Gegen die AfD heißt auch gegen die Bundesregierung
Gegenwärtig findet in der Bundesrepublik ein ernstzunehmender und radikaler Rechtsruck statt. Neben der stetig zunehmenden Zahl der Angriffe gegen Menschen, die nicht ins Weltbild der Rechten passen, gehören dazu vor allem die wachsenden Wahlerfolge der "Alternative für Deutschland". Doch was ist ihr Programm und wie kann diese Partei bekämpft werden?

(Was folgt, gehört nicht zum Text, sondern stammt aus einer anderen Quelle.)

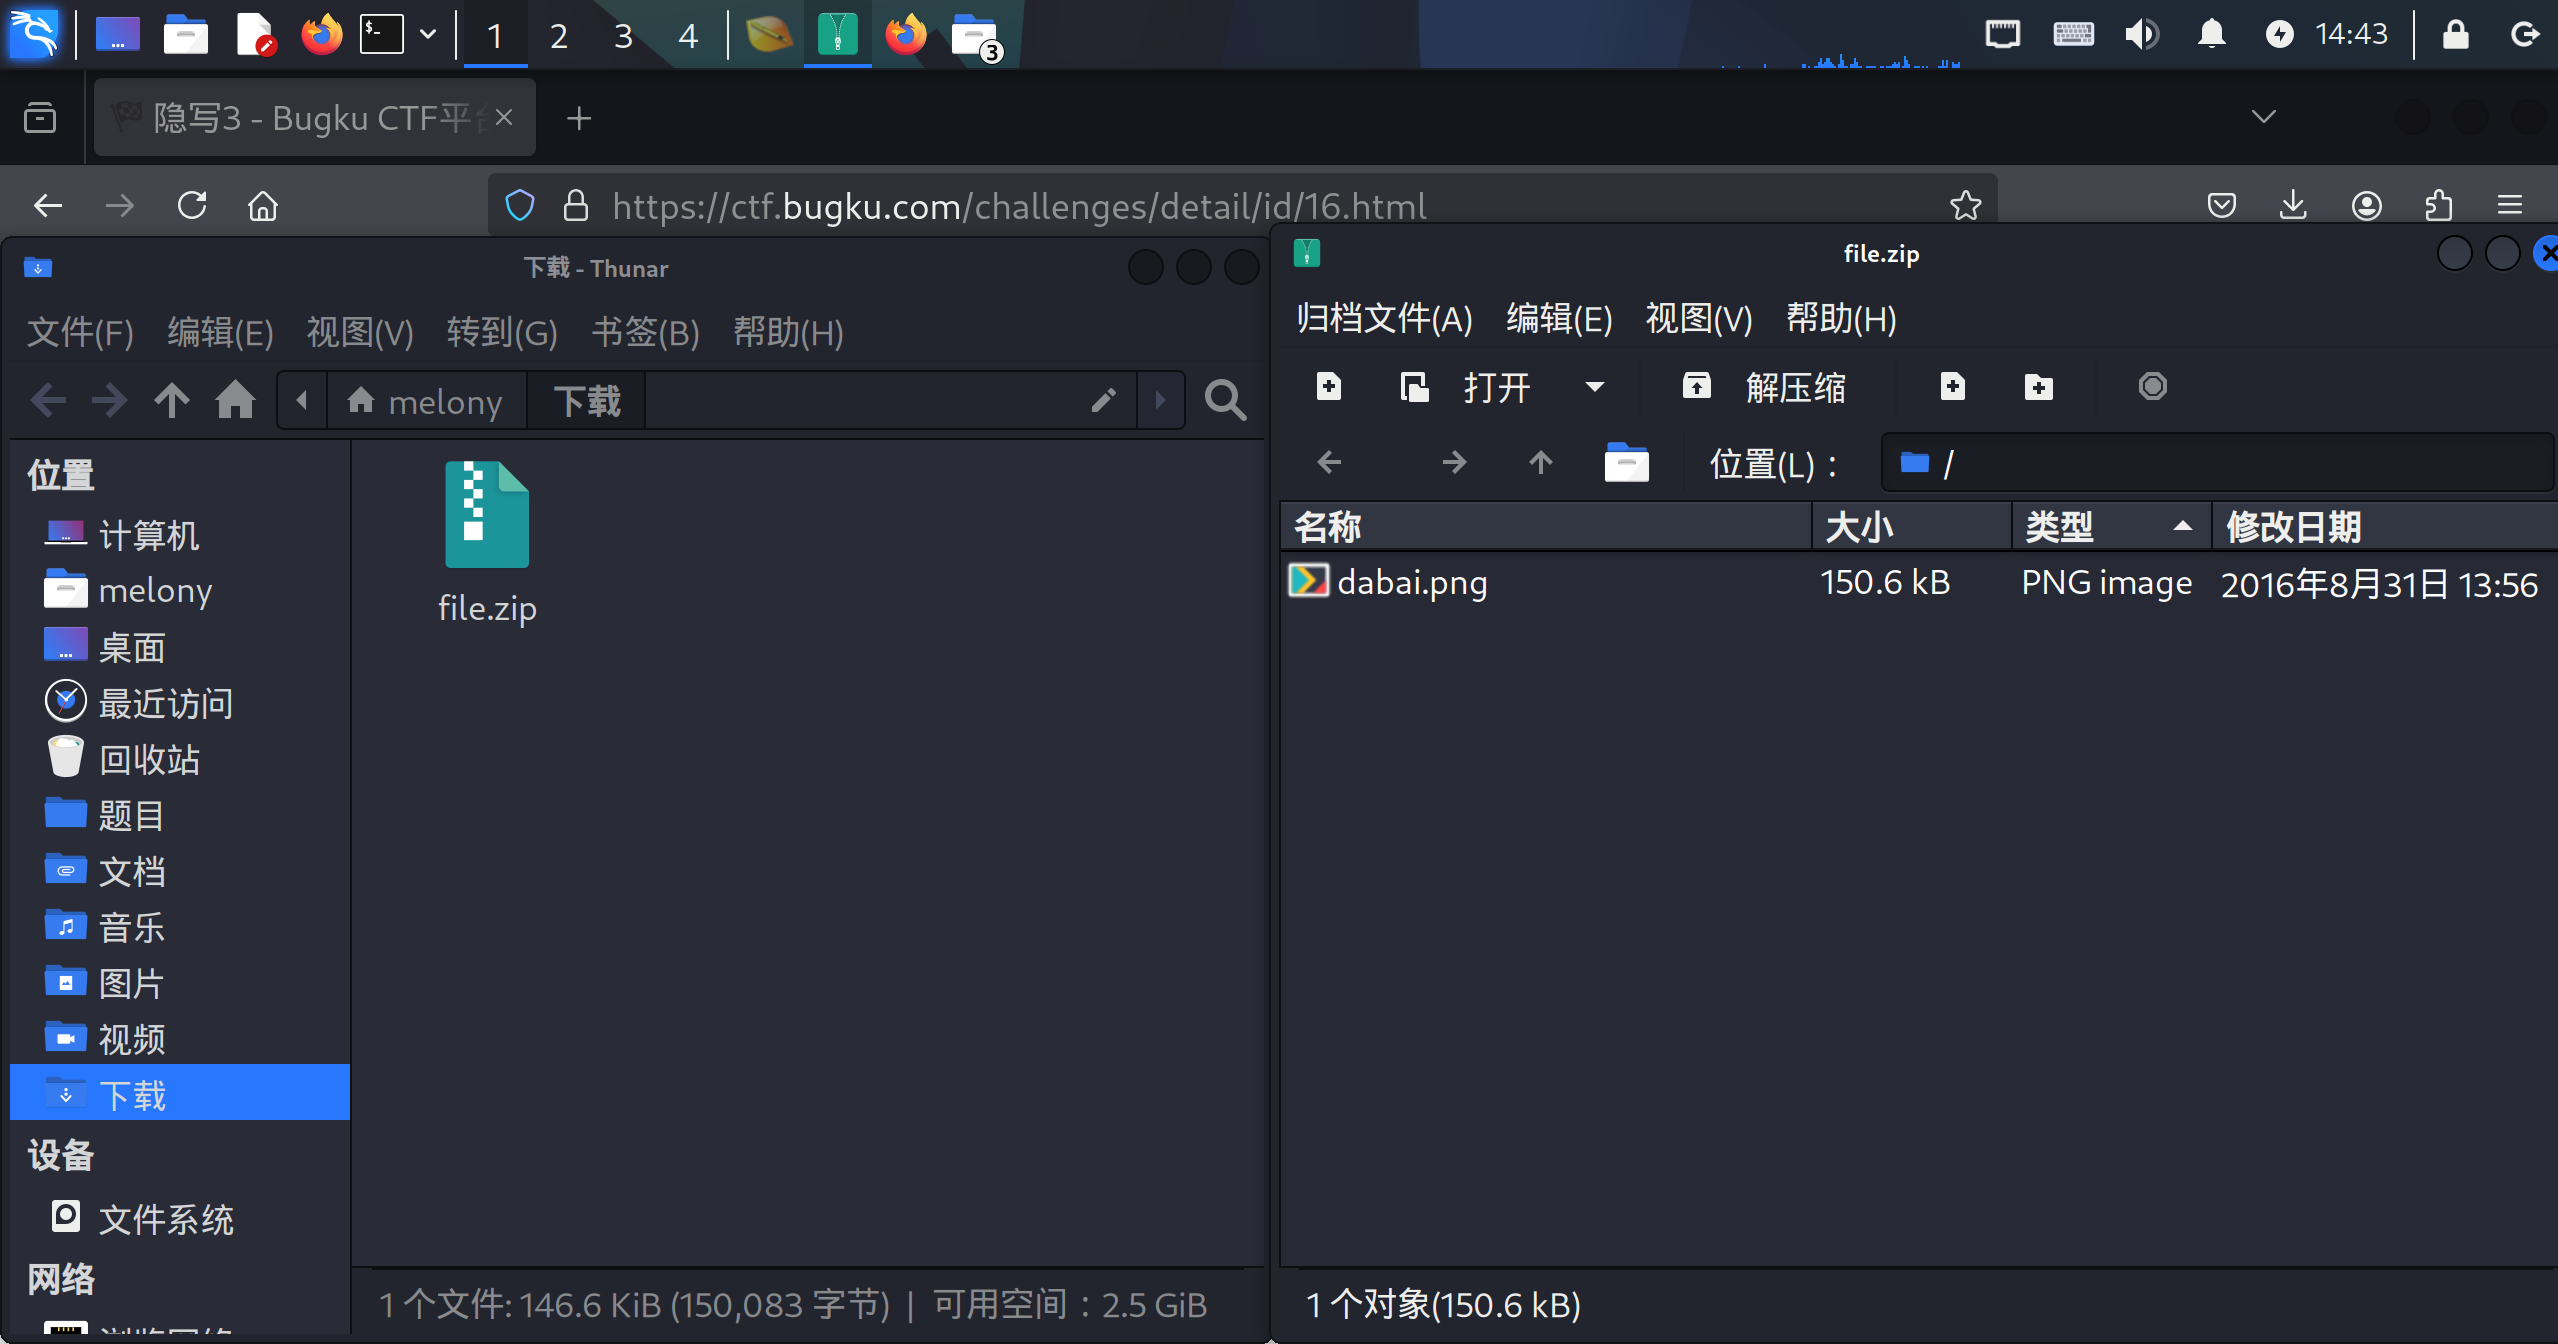The width and height of the screenshot is (2558, 1344).
Task: Click Thunar home folder toolbar icon
Action: pyautogui.click(x=235, y=401)
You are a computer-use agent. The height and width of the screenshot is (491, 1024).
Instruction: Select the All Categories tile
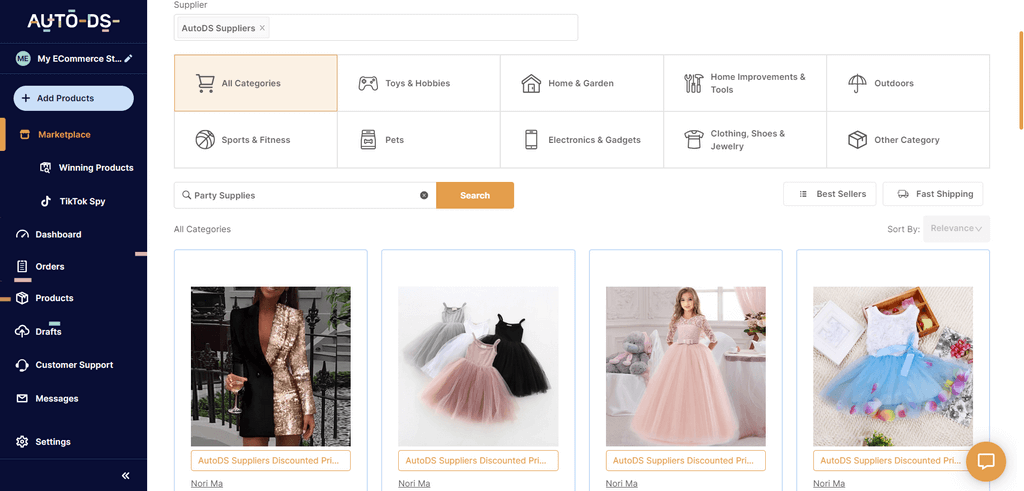tap(255, 83)
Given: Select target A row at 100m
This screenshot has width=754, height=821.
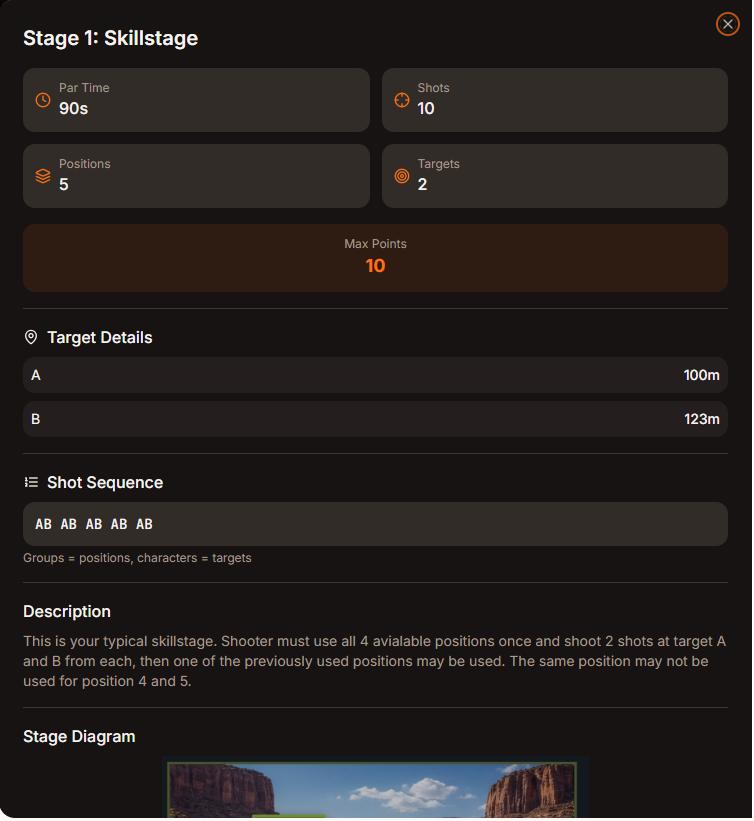Looking at the screenshot, I should [x=375, y=375].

Gegenwärtig findet in der Bundesrepublik ein ernstzunehmender und radikaler Rechtsruck statt. Der deutlichste Ausdruck dieser Tendenz ist die stetig zunehmende Zahl der Angriffe gegen Menschen, die nicht ins Weltbild der Rechten passen. Hierbei nimmt nicht nur die Häufigkeit der Übergriffe, sondern auch die Brutalität, mit der sie ausgeführt werden, zu. Das brennende Geflüchtetenheim ist zum Symbol für den rechten Terror in Deutschland avanciert. Allein 2015 gab es 222 gewalttätige Angriffe auf Gebäude, in denen Geflüchtete untergebracht waren. Bisher kam es in nur vier Fällen zu Verurteilungen der Täter*innen.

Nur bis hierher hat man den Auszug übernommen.